Title:
Coordinator device election process for wireless sensor networks
Kind Code:
A1


Abstract:
An efficient coordinator device election process (600) that reduces the total power consumed during network initialization is provided. An initialization message propagates throughout a cluster of nodes. The initialization message contains a timing variable (604). Each node generates a random number (608) in response to receiving the initialization message. Each node sends a request for coordinator status to its neighboring nodes when its random number matches the timing variable (612). If the status request is detected (614) by the neighboring nodes, then the neighboring nodes become slave devices to the sender node (i.e. the coordinator device).



Inventors:
Perkins, Matthew R. (Sunrise, FL, US)
Correal, Neiyer S. (Cooper City, FL, US)
Huang, Jian (Coral Springs, FL, US)
Huang, Yan (Weston, FL, US)
Application Number:
10/304279
Publication Date:
05/27/2004
Filing Date:
11/26/2002
Assignee:
PERKINS MATTHEW R.
CORREAL NEIYER S.
HUANG JIAN
HUANG YAN
Primary Class:
Other Classes:
370/310.2
International Classes:
H04L12/56; (IPC1-7): G08C17/00
View Patent Images:



Primary Examiner:
MATTIS, JASON E
Attorney, Agent or Firm:
MOTOROLA SOLUTIONS, INC. (Chicago, IL, US)
Claims:

What is claimed is:



1. A method for electing coordinator devices in a wireless network system having a plurality of nodes, comprising the steps of: initializing the network by: propagating an initialization message throughout the plurality of nodes; generating a random number for each node upon receiving the initialization message; tracking the elapsed time; transmitting a request to be a coordinator device from one of the plurality of nodes when the elapsed time reaches the random number of one of the plurality of nodes; receiving the request at a receiving node; and becoming the coordinator device at the transmitting node.

2. A method for electing a coordinator device in a wireless network system having a plurality of nodes, comprising the steps of: selecting a random number between a predetermined start time and stop time; tracking elapsed time; comparing the elapsed time versus the random number until the elapsed time is equal to the random number; transmitting, from a source node, a request to be a coordinator device when the elapsed time is equal to the random number; detecting the request at a receiving node, the receiving node becoming a slave device to the transmitting node.

3. The method of claim 2, further including the step of transmitting an acknowledgement from the receiving node back to the transmitting node.

PROVIDED INFORMATION
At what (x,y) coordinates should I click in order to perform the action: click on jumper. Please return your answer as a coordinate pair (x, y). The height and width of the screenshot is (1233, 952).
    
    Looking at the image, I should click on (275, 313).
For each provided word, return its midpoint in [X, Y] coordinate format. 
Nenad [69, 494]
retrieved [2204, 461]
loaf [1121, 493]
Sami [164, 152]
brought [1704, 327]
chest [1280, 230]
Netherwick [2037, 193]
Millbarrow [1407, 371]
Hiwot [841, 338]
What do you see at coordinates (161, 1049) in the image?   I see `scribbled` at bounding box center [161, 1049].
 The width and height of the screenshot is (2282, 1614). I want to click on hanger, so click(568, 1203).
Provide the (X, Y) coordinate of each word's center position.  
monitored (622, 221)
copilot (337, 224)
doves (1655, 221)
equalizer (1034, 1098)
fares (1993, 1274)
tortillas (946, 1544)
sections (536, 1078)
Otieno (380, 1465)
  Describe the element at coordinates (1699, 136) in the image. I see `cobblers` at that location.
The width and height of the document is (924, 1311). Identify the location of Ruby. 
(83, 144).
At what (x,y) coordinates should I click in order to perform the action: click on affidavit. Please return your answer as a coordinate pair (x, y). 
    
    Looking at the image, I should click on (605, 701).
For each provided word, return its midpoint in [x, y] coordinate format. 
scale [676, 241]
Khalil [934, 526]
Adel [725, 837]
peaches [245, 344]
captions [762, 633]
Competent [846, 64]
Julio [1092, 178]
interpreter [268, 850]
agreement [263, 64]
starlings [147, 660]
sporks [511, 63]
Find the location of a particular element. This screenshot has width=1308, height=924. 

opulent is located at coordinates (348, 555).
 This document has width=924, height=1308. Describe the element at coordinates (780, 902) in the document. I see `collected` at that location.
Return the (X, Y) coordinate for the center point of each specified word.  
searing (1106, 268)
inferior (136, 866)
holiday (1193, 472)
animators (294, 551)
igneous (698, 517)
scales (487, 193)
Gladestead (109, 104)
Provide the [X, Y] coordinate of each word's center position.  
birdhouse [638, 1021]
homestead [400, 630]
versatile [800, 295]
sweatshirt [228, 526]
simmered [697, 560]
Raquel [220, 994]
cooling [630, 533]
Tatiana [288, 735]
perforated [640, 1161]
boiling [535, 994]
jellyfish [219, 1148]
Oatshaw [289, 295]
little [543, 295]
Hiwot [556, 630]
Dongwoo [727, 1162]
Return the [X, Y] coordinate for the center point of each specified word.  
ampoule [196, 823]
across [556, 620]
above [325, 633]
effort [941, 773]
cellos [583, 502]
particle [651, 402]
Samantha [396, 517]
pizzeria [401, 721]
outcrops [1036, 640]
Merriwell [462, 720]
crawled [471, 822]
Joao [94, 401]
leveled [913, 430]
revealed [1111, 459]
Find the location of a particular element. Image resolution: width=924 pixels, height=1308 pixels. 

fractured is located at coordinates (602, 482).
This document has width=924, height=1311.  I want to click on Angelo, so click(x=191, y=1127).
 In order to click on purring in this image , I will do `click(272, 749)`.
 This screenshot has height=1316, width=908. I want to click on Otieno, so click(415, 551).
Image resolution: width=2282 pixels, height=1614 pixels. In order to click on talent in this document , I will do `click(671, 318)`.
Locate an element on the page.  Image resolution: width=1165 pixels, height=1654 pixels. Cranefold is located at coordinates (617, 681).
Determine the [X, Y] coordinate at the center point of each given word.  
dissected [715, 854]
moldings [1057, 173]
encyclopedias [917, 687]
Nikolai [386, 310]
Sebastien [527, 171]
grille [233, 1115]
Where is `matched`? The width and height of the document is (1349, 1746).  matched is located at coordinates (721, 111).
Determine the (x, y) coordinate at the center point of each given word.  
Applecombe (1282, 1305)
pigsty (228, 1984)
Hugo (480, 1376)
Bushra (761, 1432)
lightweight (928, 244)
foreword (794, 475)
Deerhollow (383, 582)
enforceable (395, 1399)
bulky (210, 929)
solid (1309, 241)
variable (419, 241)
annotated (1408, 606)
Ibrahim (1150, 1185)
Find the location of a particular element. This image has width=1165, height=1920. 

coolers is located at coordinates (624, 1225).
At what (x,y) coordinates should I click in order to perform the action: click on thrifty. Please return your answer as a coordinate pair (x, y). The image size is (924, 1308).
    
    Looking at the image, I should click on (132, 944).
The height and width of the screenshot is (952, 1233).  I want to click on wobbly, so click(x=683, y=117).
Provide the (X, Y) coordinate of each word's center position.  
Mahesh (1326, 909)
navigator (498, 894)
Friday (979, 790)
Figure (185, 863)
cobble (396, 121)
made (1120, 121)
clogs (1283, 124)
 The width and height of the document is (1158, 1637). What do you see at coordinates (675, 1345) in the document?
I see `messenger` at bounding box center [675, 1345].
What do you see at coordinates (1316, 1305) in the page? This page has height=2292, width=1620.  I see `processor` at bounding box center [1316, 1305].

WHAT THIS EXERCISE ASKS
**A)** Please retype the patent text from "1. A method" to "at the transmitting node.".
**B)** According to the patent abstract, what do neighboring nodes become when they detect a node's request for coordinator status?
The records have no connection to the patent text.

OUTPUTS
**A)**
1. A method for electing coordinator devices in a wireless network system having a plurality of nodes, comprising the steps of: initializing the network by: propagating an initialization message throughout the plurality of nodes; generating a random number for each node upon receiving the initialization message; tracking the elapsed time; transmitting a request to be a coordinator device from one of the plurality of nodes when the elapsed time reaches the random number of one of the plurality of nodes; receiving the request at a receiving node; and becoming the coordinator device at the transmitting node.

**B)** They become slave devices to the sender node.